Document segment:
Am I using all the RAM?

Aitor · August 7, 2024, 8:49am

Hello,

This is a quick question: my node is always under high load, but CPU usage is low. Swap memory is all used but RAM it is only 5/8. Does this indicate that the bottleneck is the RAM?

Thank you!

Aitor · August 7, 2024, 8:51am

Captura de pantalla 2024-08-07 105108

Swap usage and disk usage.

andrew2.hart · August 7, 2024, 9:36am

Does “steal 120642” imply that you are using a VM?

Aitor · August 7, 2024, 10:06am

No, I’m not. It’s a simple desktop Pc. Ubuntu + Docker all ext4.

pasatmalo · August 7, 2024, 11:32am

While RAM usage is only “5/8”, the rest of the RAM is used up by buffer + cache. These two will usually grow to use as much RAM as they can, and in the case of nodes, it will help by storing metadata of the HDDs in RAM.

If this is a bottleneck or not, it depends. Are you experiencing a lot of races lost? Database locked issues? HDDs pinned at 100%? Very high IOWait? Any other symptoms of an overloaded HDD?

Given entries:
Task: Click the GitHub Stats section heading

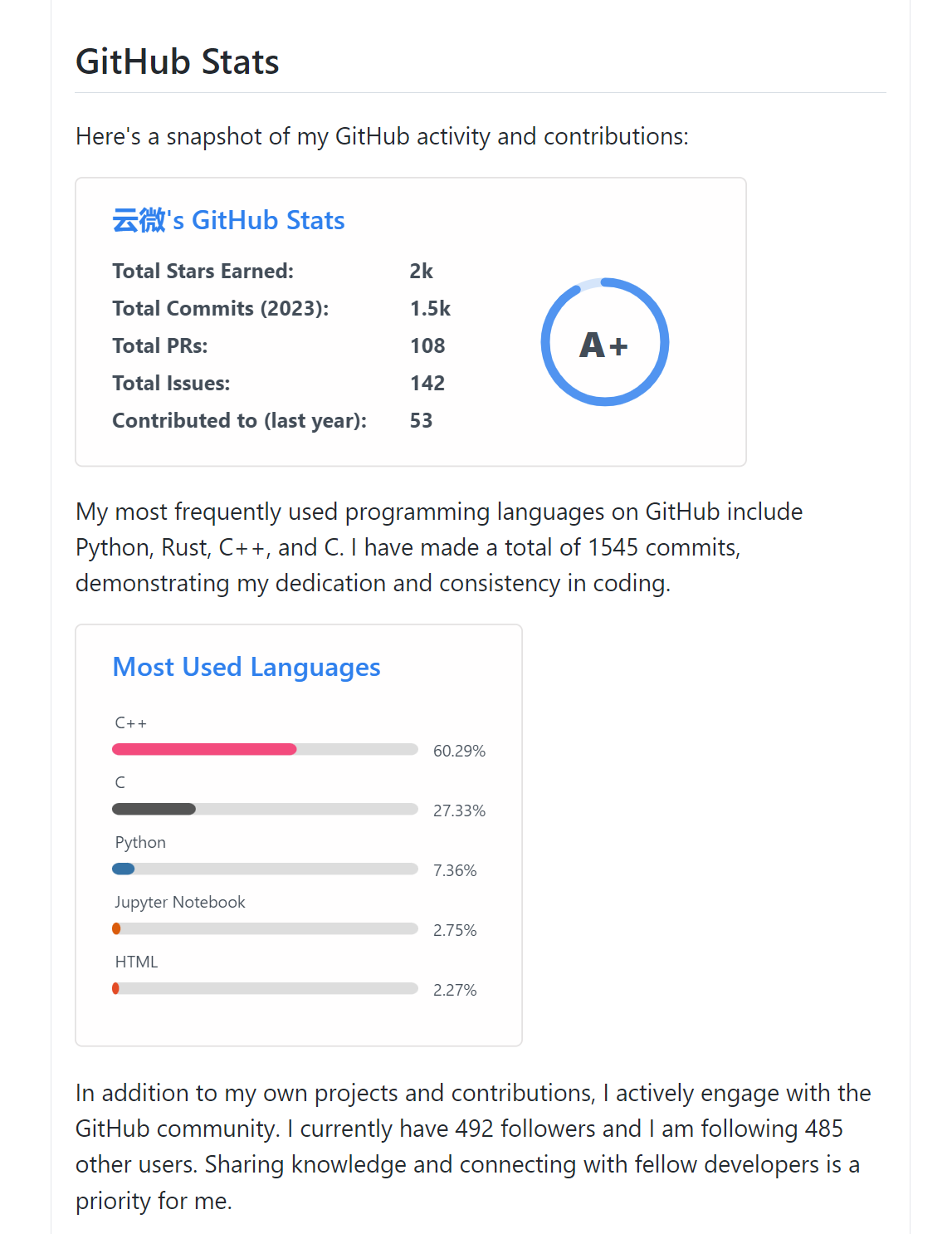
==
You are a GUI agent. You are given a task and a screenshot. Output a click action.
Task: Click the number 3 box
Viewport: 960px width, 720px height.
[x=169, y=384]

Prompt A:
Summarize the forum thread about RAM usage in two sentences.
Prompt B:
Answer these questions on the forum thread about RAM usage, one per line:
(i) What operating system, container tool and file system does Aitor say the machine uses?
(ii) According to pasatmalo, what uses the rest of the RAM beyond the "5/8"?
(iii) What does pasatmalo say buffer and cache store in RAM in the case of nodes?

Response A:
Aitor's node is always under high load with low CPU usage, all swap used and RAM at only 5/8, so Aitor asks whether RAM is the bottleneck, and confirms the machine is a simple desktop PC running Ubuntu and Docker on ext4, not a VM. pasatmalo replies that buffer and cache take up the rest of the RAM and help nodes by storing HDD metadata there, and that whether this is a bottleneck depends on symptoms such as lost races, database locked issues, HDDs pinned at 100%, or very high IOWait.

Response B:
(i) Ubuntu, Docker and ext4.
(ii) Buffer and cache.
(iii) Metadata of the HDDs.